Why is carpal tunnel release performed?

Carpal tunnel release is recommended when non-surgical treatments, such as wrist splinting or corticosteroid injections, have not relieved symptoms, or if the condition is severe. CTS can lead to persistent pain, weakness, or loss of function in the hand if left untreated. Surgery is generally recommended in cases where:

  • Symptoms are affecting daily activities or quality of life
  • Numbness or weakness in the hand is progressing
  • Nerve damage is suspected, or muscle wasting in the hand is present
  • Non-surgical treatments have not provided lasting relief

Carpal tunnel release is the most effective treatment for long-term relief of CTS symptoms, particularly when performed early, before permanent nerve damage occurs.

Preparing for carpal tunnel release

Before surgery, patients will have a consultation with a hand surgeon to assess the severity of the condition.

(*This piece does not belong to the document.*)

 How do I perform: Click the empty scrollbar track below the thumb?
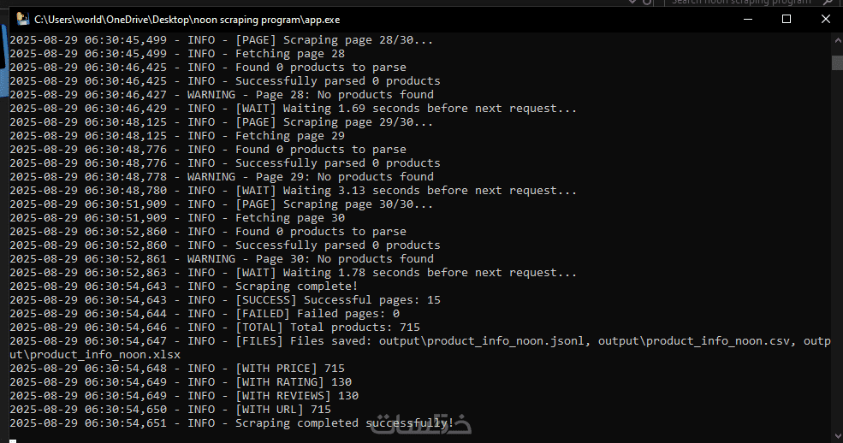(x=837, y=257)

Tests such as nerve conduction studies or electromyography (EMG) may be performed to confirm the diagnosis and evaluate the extent of any nerve damage. The surgeon will discuss the procedure, risks, and recovery process during this consultation.

Patients may be advised to stop taking certain medications, such as blood thinners, a few days before surgery to reduce the risk of bleeding.

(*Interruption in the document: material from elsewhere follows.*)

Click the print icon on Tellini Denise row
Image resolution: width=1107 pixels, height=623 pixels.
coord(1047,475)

What does the procedure involve?

The surgery is usually performed as a day-case procedure, meaning most patients can go home the same day. Carpal tunnel release is typically performed under local anaesthetic, meaning the patient is awake but the wrist and hand are numbed. There are two main types of carpal tunnel release:

  • Open carpal tunnel release – A small incision is made in the palm of the hand, and the surgeon cuts the ligament to release pressure on the median nerve.
  • Endoscopic carpal tunnel release – A smaller incision is made, and the surgeon uses a camera (endoscope) to guide the procedure.

Both methods are effective, and the choice of technique depends on the surgeon's preference and the patient’s condition. The procedure typically takes around 20 to 30 minutes.

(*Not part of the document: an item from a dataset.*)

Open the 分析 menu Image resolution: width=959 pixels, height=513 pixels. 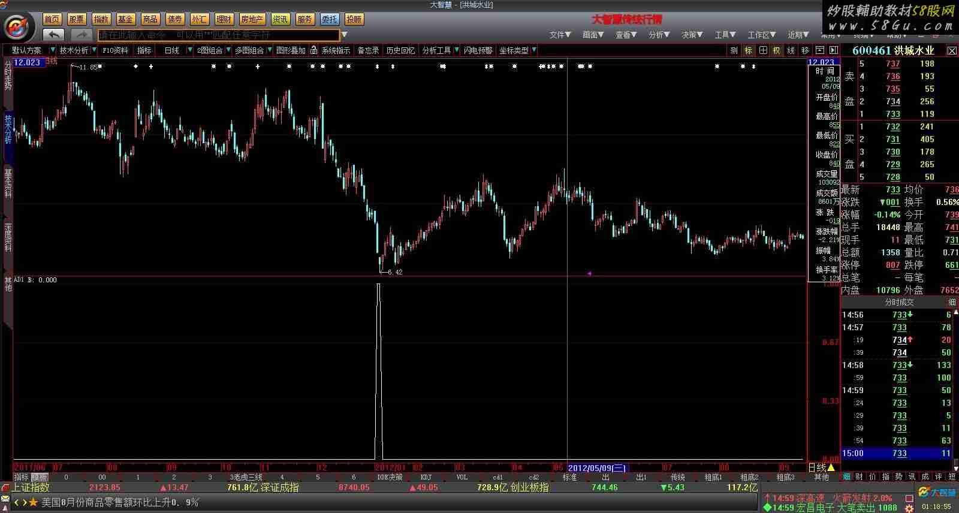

What are the potential risks and complications?

Carpal tunnel release is a safe and routine procedure, but as with all surgeries, there are potential risks. These include:

  • Infection at the surgical site
  • Scar tenderness or thickening
  • Stiffness or reduced movement in the wrist
  • Nerve injury (rare)
  • Persistent symptoms or incomplete relief of CTS
  • Recurrence of CTS (rare)

The surgeon will discuss these risks before the procedure and provide advice on managing them during recovery.

After the procedure

After the procedure, the wrist may be bandaged, and patients are advised to keep the hand elevated for the first few days to reduce swelling. Mild pain, bruising, and stiffness in the hand are common but can be managed with over-the-counter pain relief. Most patients experience immediate relief from numbness and tingling, though full recovery of hand strength may take a few months.

Patients are usually able to move their fingers soon after surgery to maintain flexibility, but it is recommended to avoid heavy lifting or strenuous activities for at least a few weeks. Physiotherapy exercises may be suggested to help restore strength and range of motion in the hand.

Depending on the patient’s job and activity level, most people can return to work and normal activities within 2 to 6 weeks. It is important to follow the surgeon’s advice on post-operative care to ensure the best recovery outcome.

Carpal tunnel release surgery has a high success rate, with most patients experiencing significant relief from symptoms and improved hand function. Full recovery can take a few months, but most people regain normal hand strength and are able to return to their regular activities.

In some cases, especially if the surgery is delayed, there may be a risk of incomplete recovery if permanent nerve damage has already occurred. Early diagnosis and treatment of carpal tunnel syndrome are key to achieving the best long-term outcomes.